Greenwashing ist ganz oft schlichtweg Verbrauchertäuschung. Mit dem guten Gewissen der Konsumenten soll Profit erwirtschaftet werden – nicht mehr und nicht weniger. Dabei werden uns nicht selten auf weitläufigen Felder glücklich grasende Kühe auf Milchtüten präsentiert, und die Wahrheit hinter der Milchindustrie verschwiegen.

  • Der wie oben bereits angeschnittene höhere Preis für das Konsumgut. Der Konsument akzeptiert für „ökologische“ Produkte meist höhere Preise, da diese durch das Attribut gerechtfertigt zu sein scheinen. Was sich hinter „ökologisch“ verbirgt weiß man dabei selten.
  • Ein besseres Image, durch das dann auch der Umsatz angekurbelt wird indem die Menschen bei genau diesem Unternehmen ein Produkt kaufen.

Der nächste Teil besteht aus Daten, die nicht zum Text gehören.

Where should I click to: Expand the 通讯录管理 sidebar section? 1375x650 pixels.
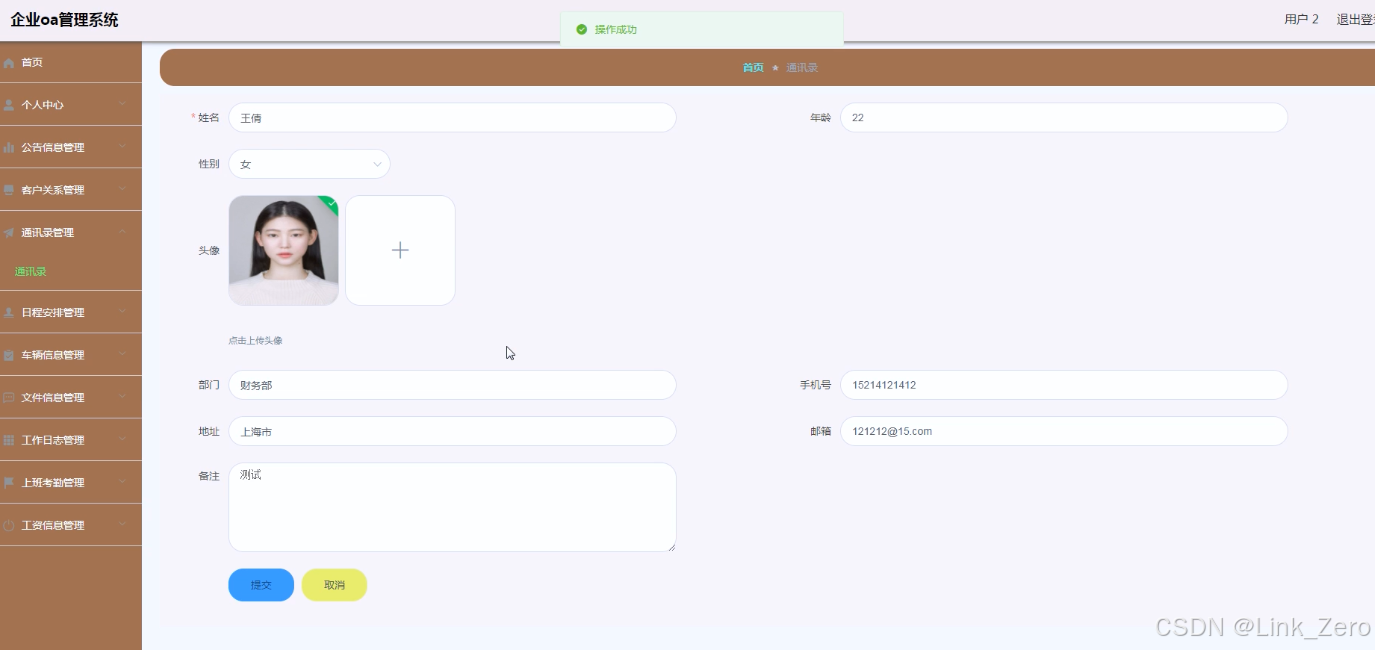coord(47,231)
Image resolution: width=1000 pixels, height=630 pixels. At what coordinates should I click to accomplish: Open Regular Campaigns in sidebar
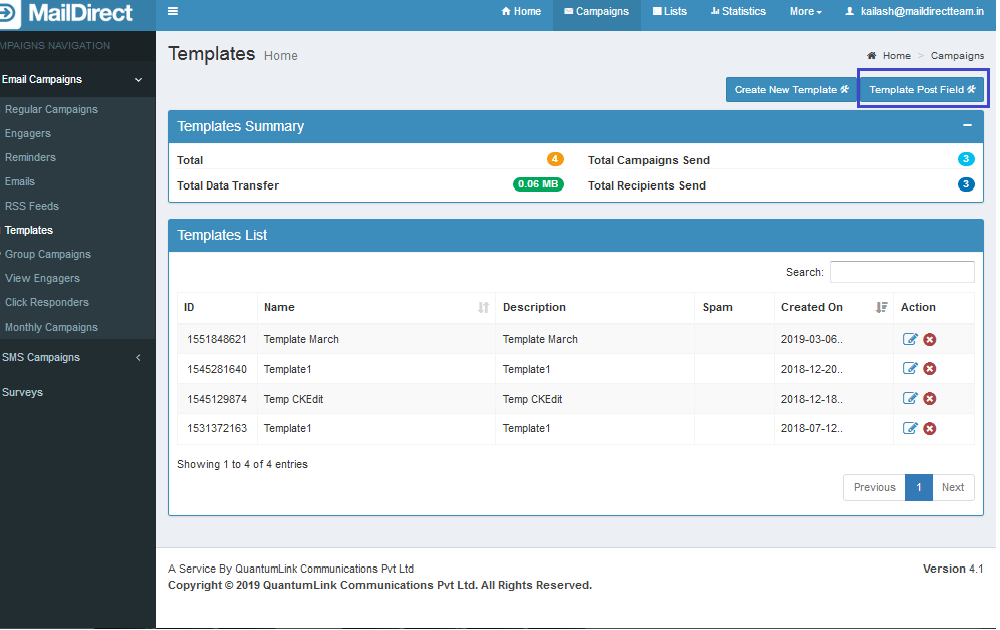(51, 109)
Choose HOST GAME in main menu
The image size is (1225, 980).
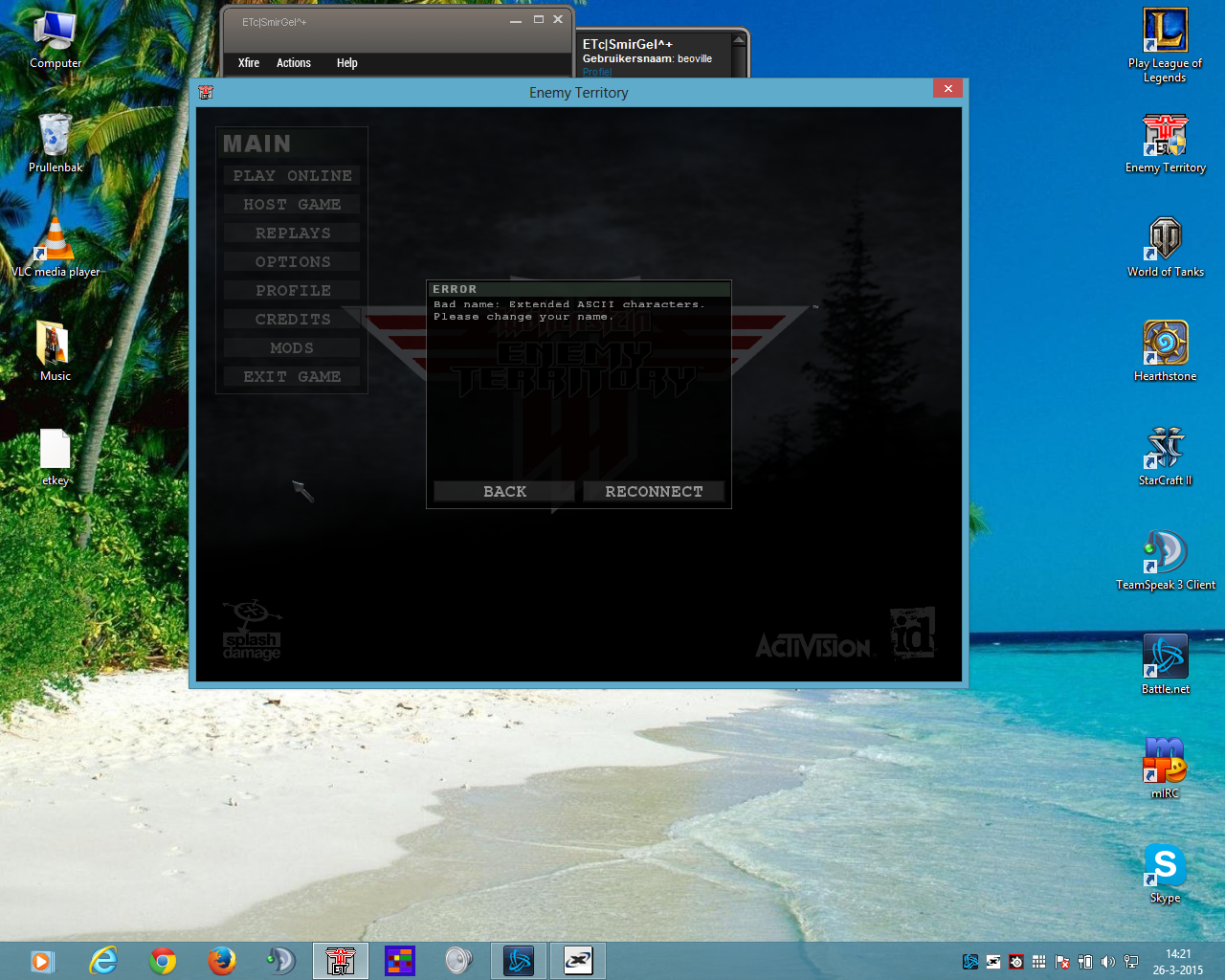click(292, 205)
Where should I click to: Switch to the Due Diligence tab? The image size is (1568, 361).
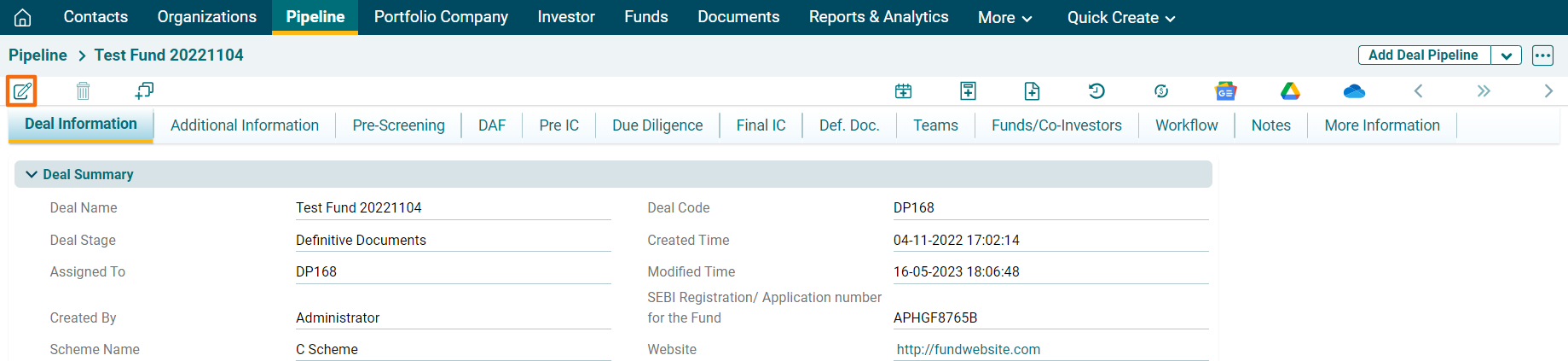pos(657,125)
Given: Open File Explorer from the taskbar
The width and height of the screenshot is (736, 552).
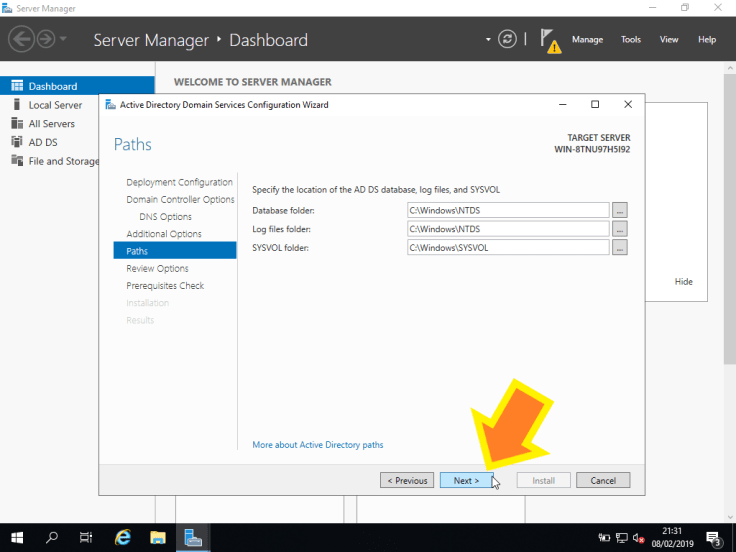Looking at the screenshot, I should pyautogui.click(x=158, y=537).
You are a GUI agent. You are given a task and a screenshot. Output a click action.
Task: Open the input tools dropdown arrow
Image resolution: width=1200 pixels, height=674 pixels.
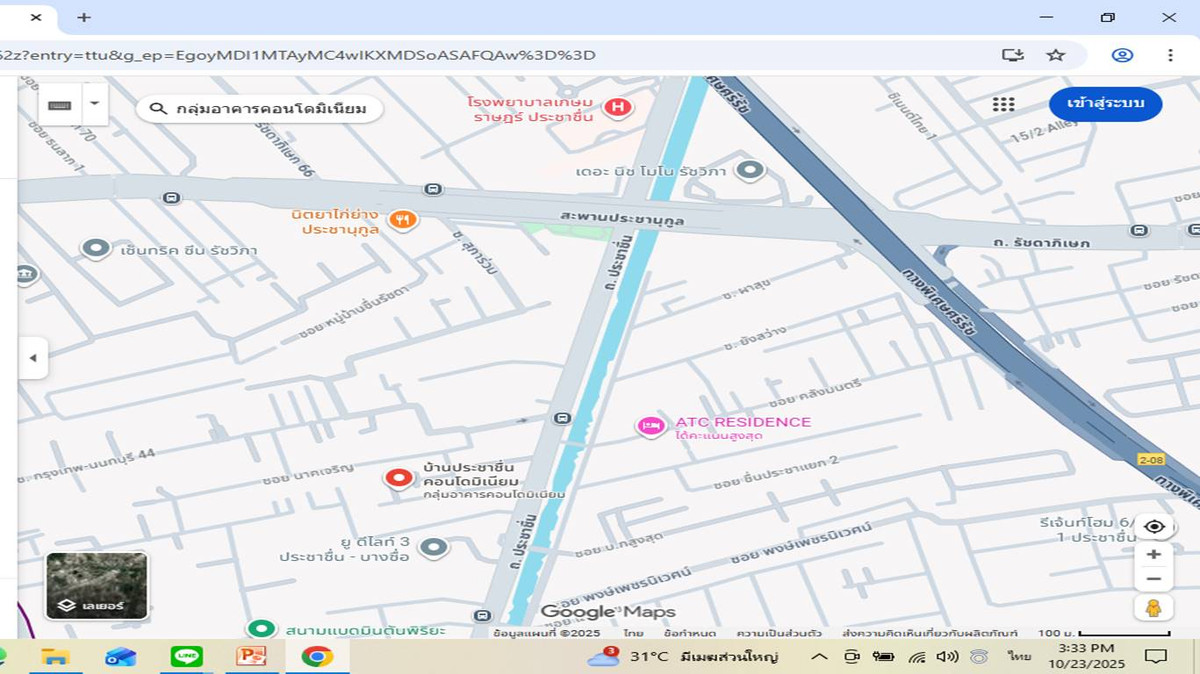click(x=94, y=104)
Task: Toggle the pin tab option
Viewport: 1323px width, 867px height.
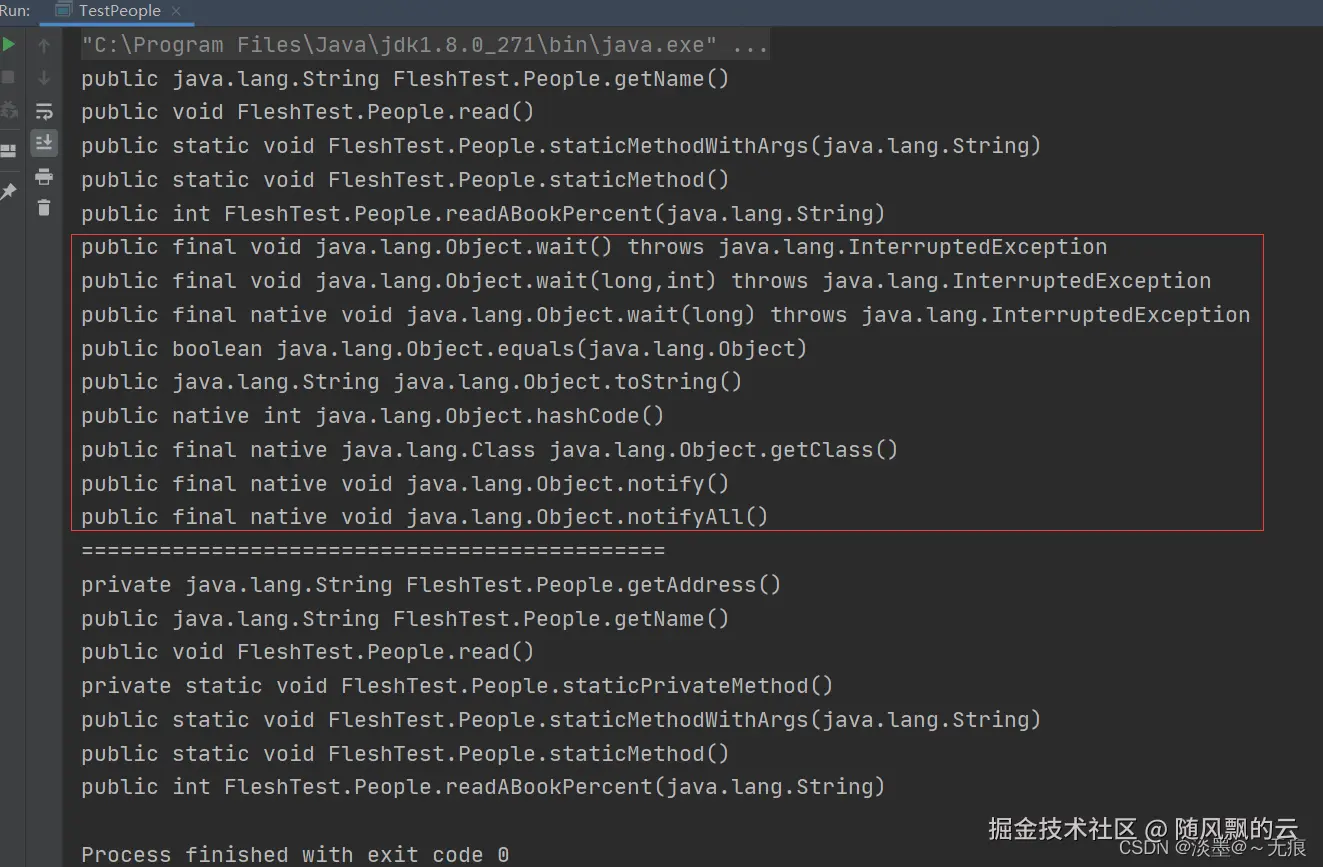Action: (x=9, y=190)
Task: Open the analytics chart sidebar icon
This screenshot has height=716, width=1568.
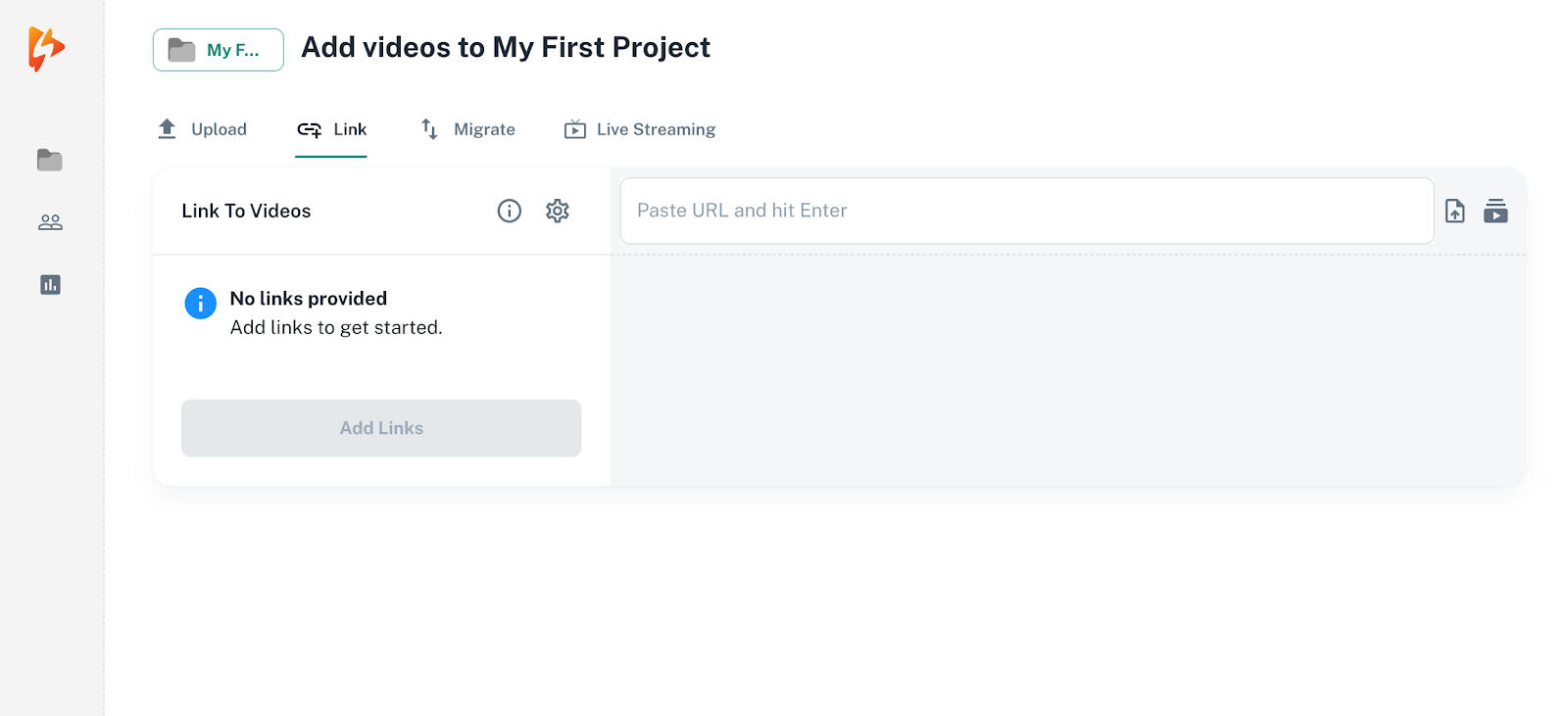Action: pos(50,285)
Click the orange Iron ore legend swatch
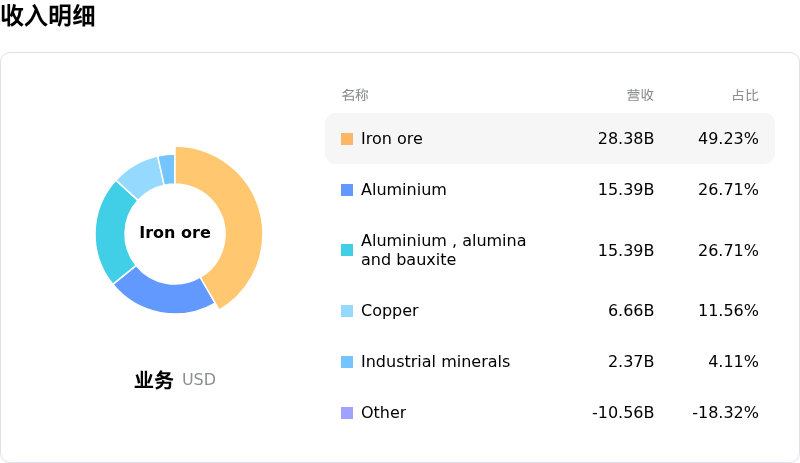 (347, 139)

So hat sich vor allem Nestlé in den letzten Jahren beispielsweise bei Nespresso stark ins Zeug gelegt, als „grün“ und „fair“ wahrgenommen zu werden.
  • Die Lobby stärkt sich – wenn das Unternehmen vorgibt, gewisse Ökostandards freiwillig einzuhalten, dann steigt die Masse der Unterstützenden und derjenigen, die diese Marke im Zweifel verteidigen.
  • Weniger Politische Regulierung: Wenn man der Politik vorgaukelt, von ganz alleine Standards einzuhalten und umzurüsten, dann könnte diese mit weniger Regulierungen reagieren. Denn, wer sich freiwillig umstellt, wieso sollte dieser dann reguliert werden?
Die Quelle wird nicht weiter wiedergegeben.